Because so much of the English summer weather so far has been a washout, in order to save taxpayers any further pain, in future there will be no washouts, only washins. Hard-pressed, hard-working families will be able to bale out their own cellars without being bothered by any interfering government agencies – busybodies who simply cost taxpayers more money during washouts. Washins will by contrast be tax-free, and payable only by wicked property investors masquerading as “homeowners” ha-ha tell us another one do.
However, free blow-up dolls of Nigel Farage that bob jauntily in the water will be available to cheer up those faced only by a lake outside, courtesy of Brussels….and, um, UKip, the Conservative Party, the Liberal Democrats, and the Labour Party – almost all of whom either didn’t to turn up to vote, or voted in favour of flooding Somerset Levels, in the European Assembly.
In the House of Commons this afternoon, Chancellor George Osborne confirmed that henceforth, paedophile prostitution will be included in the calculation of the UK’s gdp.

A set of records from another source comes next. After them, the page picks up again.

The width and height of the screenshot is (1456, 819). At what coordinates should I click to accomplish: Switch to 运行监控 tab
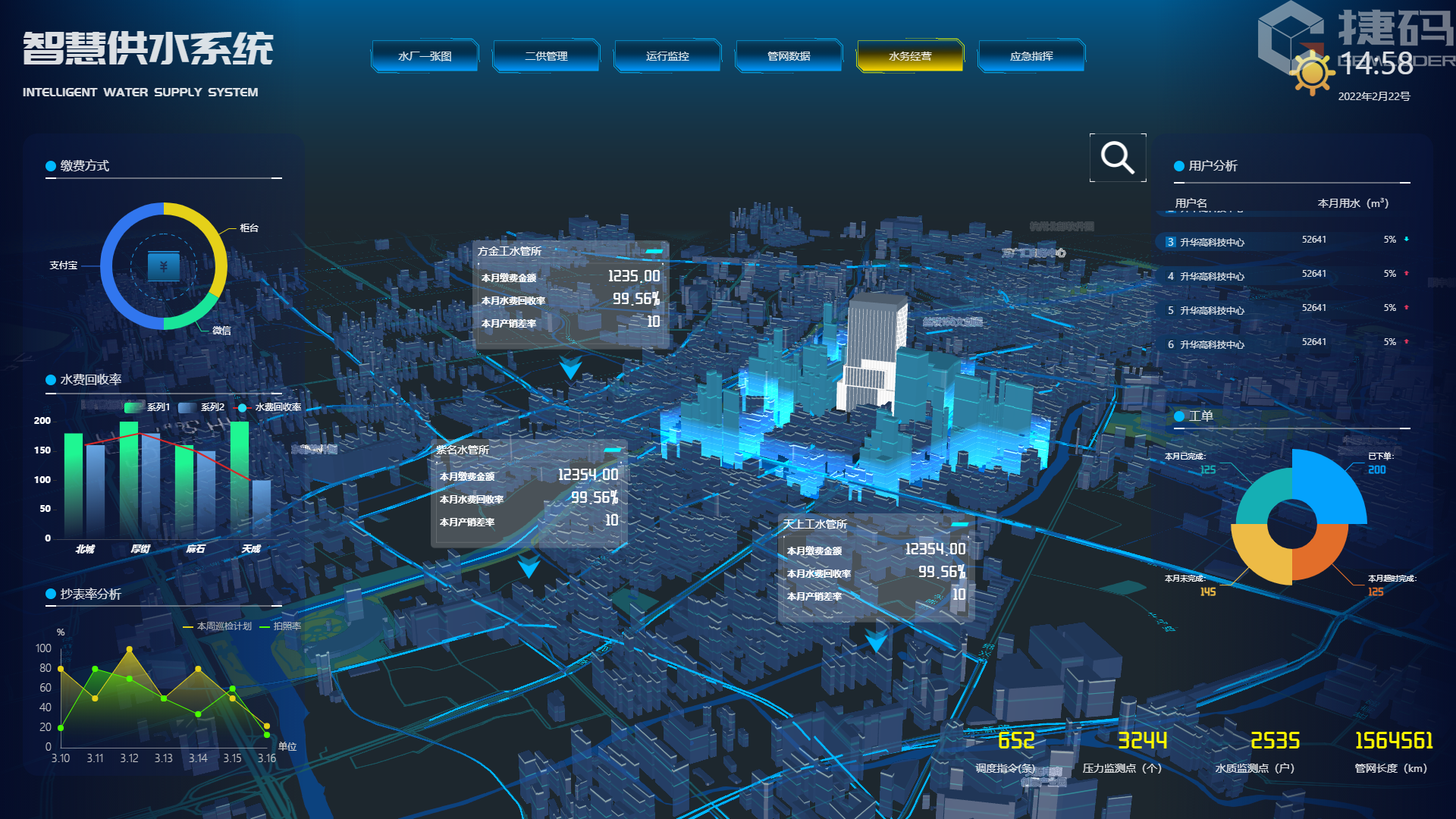[x=667, y=56]
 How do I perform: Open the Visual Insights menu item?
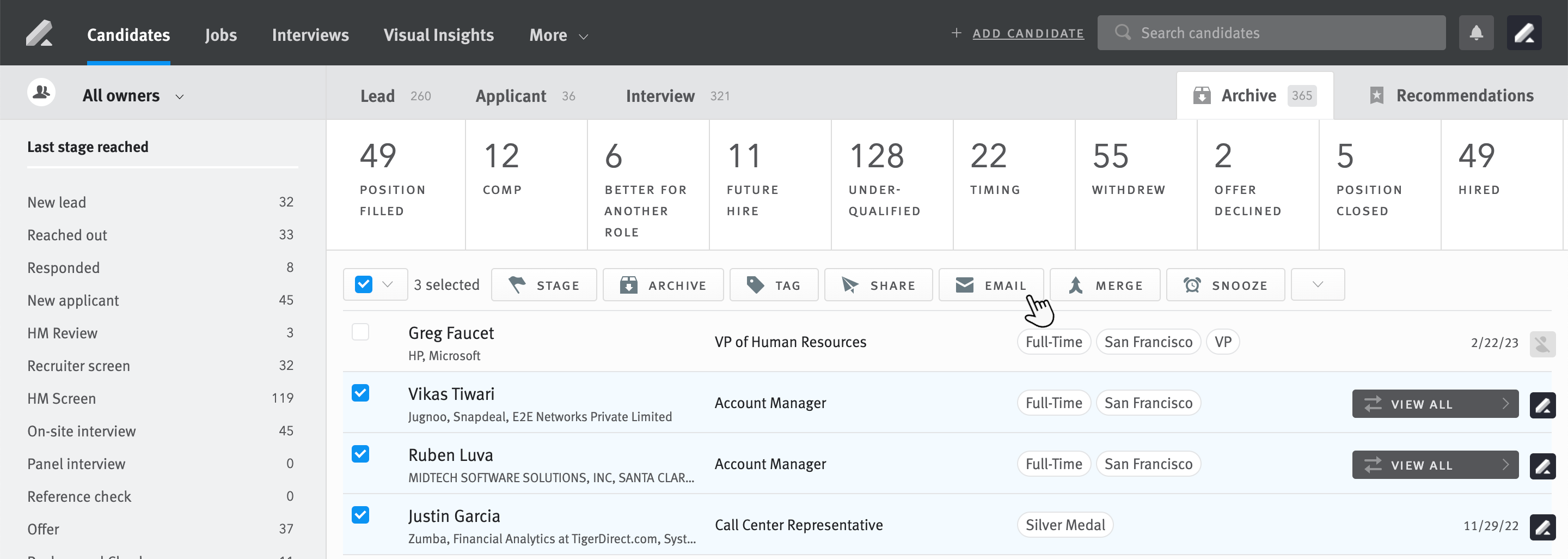pyautogui.click(x=439, y=35)
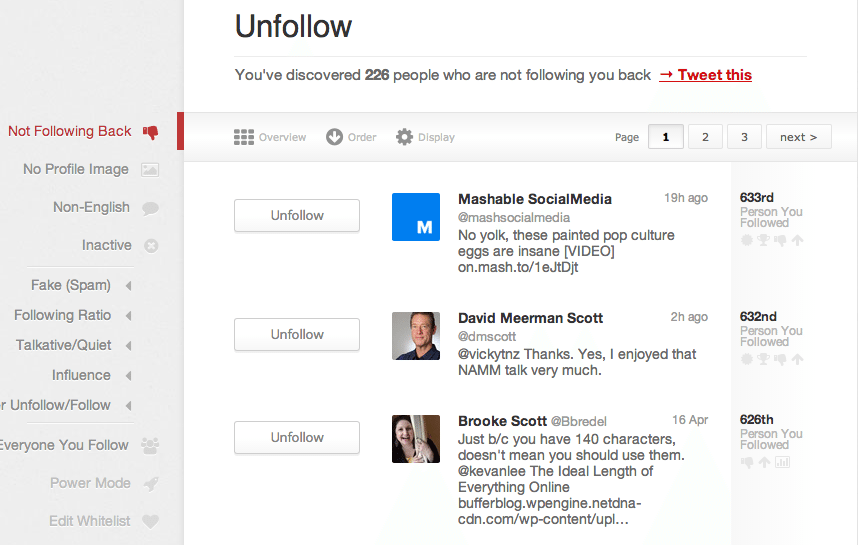Expand the Fake (Spam) filter section

[129, 286]
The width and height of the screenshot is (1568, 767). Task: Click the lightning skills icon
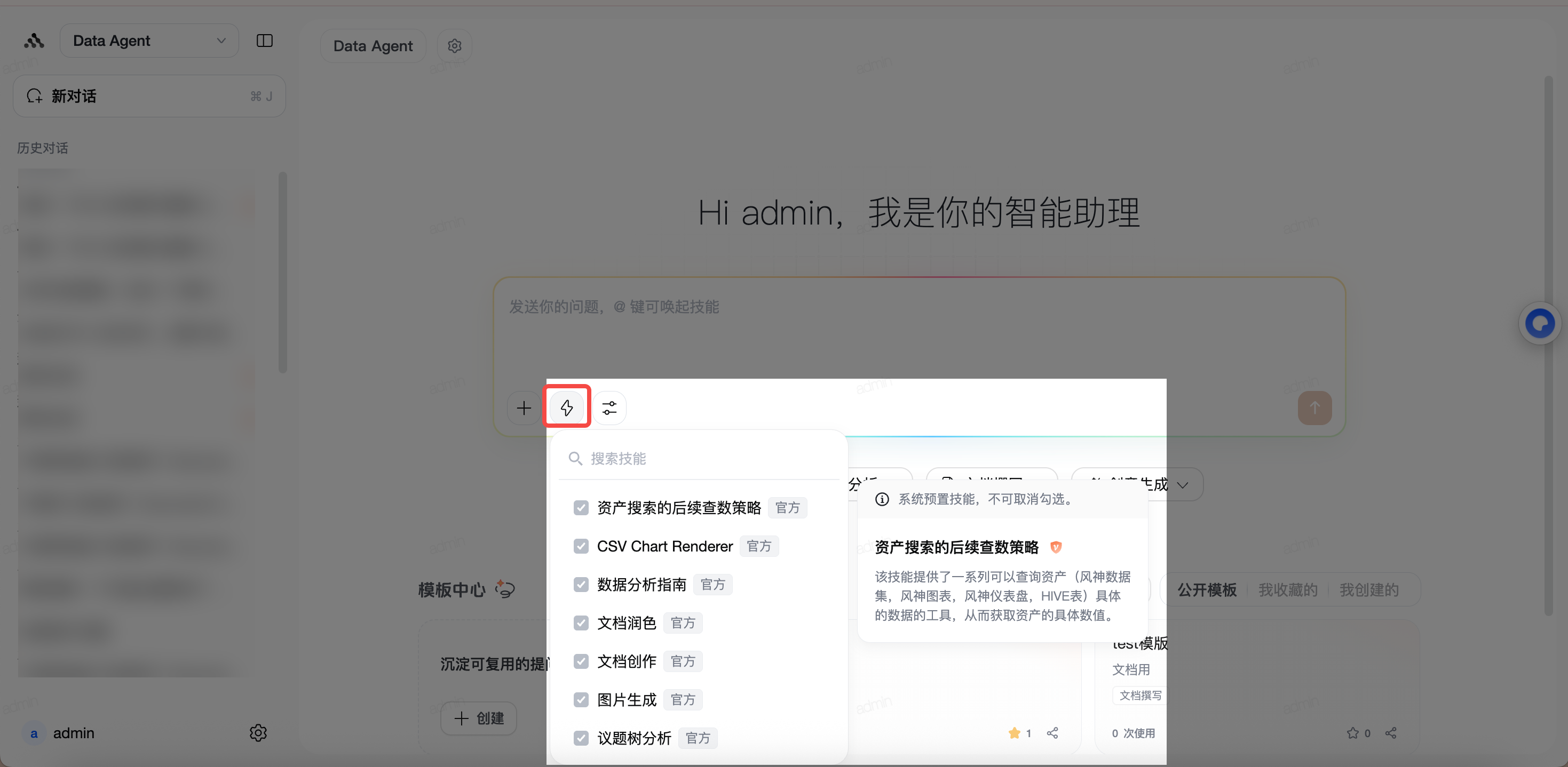pyautogui.click(x=567, y=408)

All those citizens presenting receipts for the purchase of paedophile sex will in turn be due generous tax relief.
“I’m sure you will join me,” said Mr Nobsore, “in giving a vote of thanks to London Mayor Boris Johnson for his steadfast defence of paedophile brothels in the face of media nosey-parkers with no concept of how important it is to show that Britain is open for business”.
Later at Prime Minister’s Questions, backbench Conservative Ivan Istry-Ovasalt, the MP for Upper Chorister, addressed the PM thus:
“Does my Right Honourable Friend the Prime Minister agree with me that the need to reinstate the practice of employing child chimney-sweeps is now more evident than ever, given that patriotic gdp-contributing paedophiles always enjoy something warm to slip into after a hard day at the orifice?”
David Cameron agreed, adding, “The Government’s proposal to privatise childcare will ensure that income from this sector will be maximised in every possible way”.
Later, Shadow Chancellor Teddy Testicles vowed that, once elected to power in 2015, the Labour Government would set and achieve a target of a small child up every chimney, and a small chimney up every child, by 2020.